Whoever taught reporters the phrase “statistically significant” without at the same time teaching them the meaning of that phrase did no one any favors. In an otherwise interesting article about Republican support for Barack Obama, Patrick Healy of the New York Times writes:
Based on recent polls, as well as interviews with Obama advisers, Republican voters are not moving to Mr. Obama at a greater pace than they moved to Senator John Kerry, the Democratic nominee in 2004. In the most recent New York Times/CBS News poll, conducted this month, 9 percent of Republicans said they would vote for Mr. Obama if the election were held today; at the same point in 2004, 6 percent said they would have supported Mr. Kerry, a statistically insignificant difference.
I know this is a hard concept for some reporters to understand, but it turns out that nine is larger than six: to be precise, it’s 50% larger. If the poll shows 9% Republican support for Obama vs. 6% for Kerry, it shows that Obama has 50% more Republican support than Kerry had. There’s an error band around that estimate, larger or smaller as the sample size of the poll is smaller or larger; if that error band for 95% confidence includes zero, the difference is not statistically significant at the .05 level; that is, there’s more than one chance in twenty that sampling error alone could have accounted for the difference, even if the underlying true proportions were identical. In that case, the right thing to say is “Based on measurements done so far, it’s not possible to say with confidence that Republican voters are moving toward Mr. Obama at a faster pace than they moved toward John Kerry.” But for whatever the measurement is worth, it’s evidence that Obama is doing better than Kerry, not that he is failing to do better than Kerry.

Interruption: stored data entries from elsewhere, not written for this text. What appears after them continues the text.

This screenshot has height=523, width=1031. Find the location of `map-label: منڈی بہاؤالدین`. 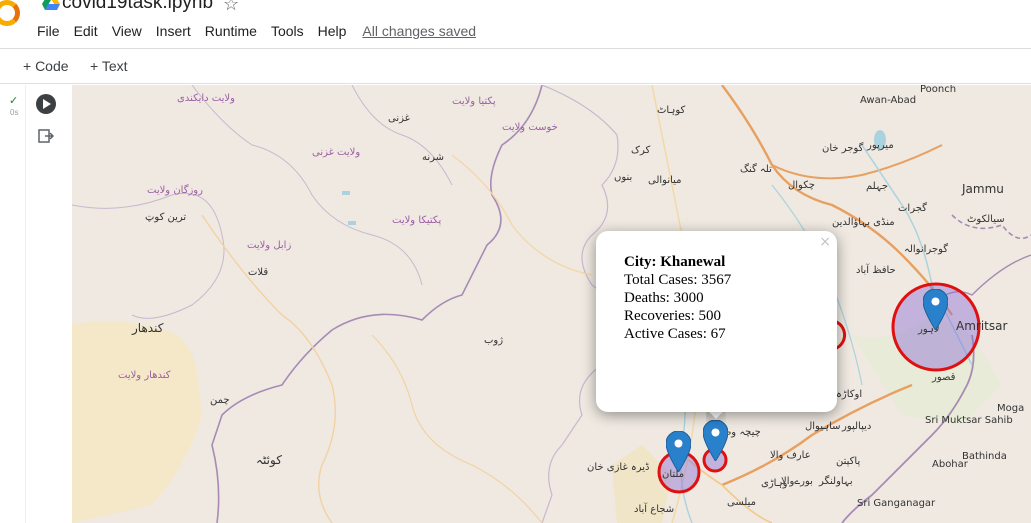

map-label: منڈی بہاؤالدین is located at coordinates (864, 222).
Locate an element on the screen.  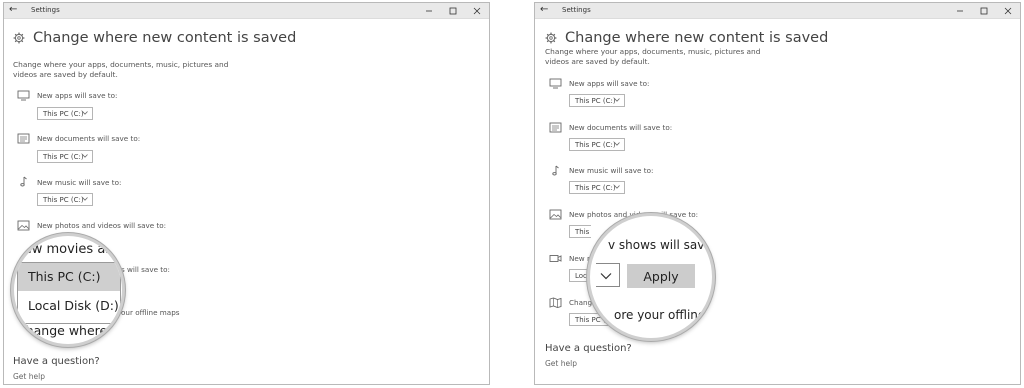
photos-save-label: New photos and videos will save to: is located at coordinates (102, 226).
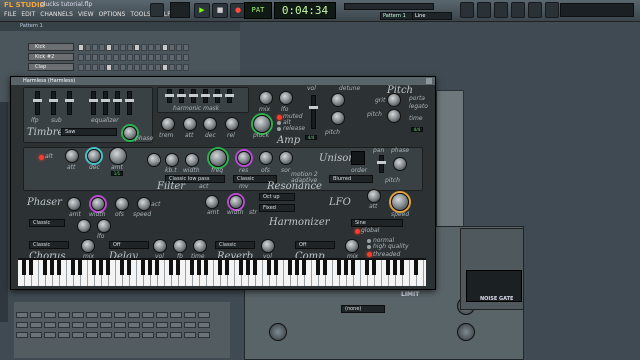 The height and width of the screenshot is (360, 640). What do you see at coordinates (94, 156) in the screenshot?
I see `filter-dec-knob` at bounding box center [94, 156].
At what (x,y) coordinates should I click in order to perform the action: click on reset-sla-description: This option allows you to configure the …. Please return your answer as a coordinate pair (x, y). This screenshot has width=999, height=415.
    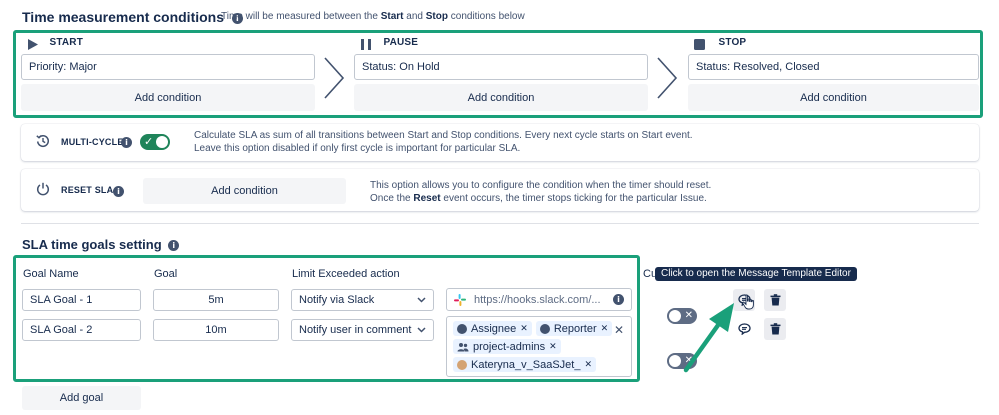
    Looking at the image, I should click on (541, 192).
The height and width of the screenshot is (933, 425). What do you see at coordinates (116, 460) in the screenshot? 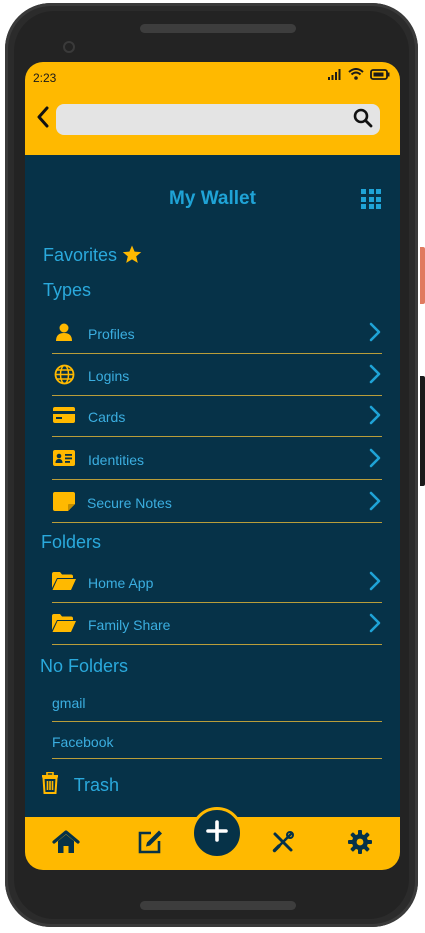
I see `type-item-label: Identities` at bounding box center [116, 460].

My handy-dandy on-line binomial significance calculator tells me that you’d need samples including about 600 Republicans today and 600 from 2004 to make the measured difference at the 95% level. Since Republicans are increasingly rare, that would require a total sample size near 2000 to do the trick, which is more than most newspaper polls want to pay for. But it’s not, for example, more than you could get from three days of Gallup daily tracking. However, since newspapers seem to have a taboo on using polling data that doesn’t carry their brand name, the reporter never called Gallup and asked for those cross-tabs. Or, more likely, the reporter treated “not statistically significant” as some magical quality of the data, rather than a common-sense problem to be worked around.
Really and truly, folks, this not what a friend of mine calls “rocket surgery.” They’re teaching this stuff in high schools now. (And a good thing, say I.) There’s no excuse for newspapers to be spreading innumeracy.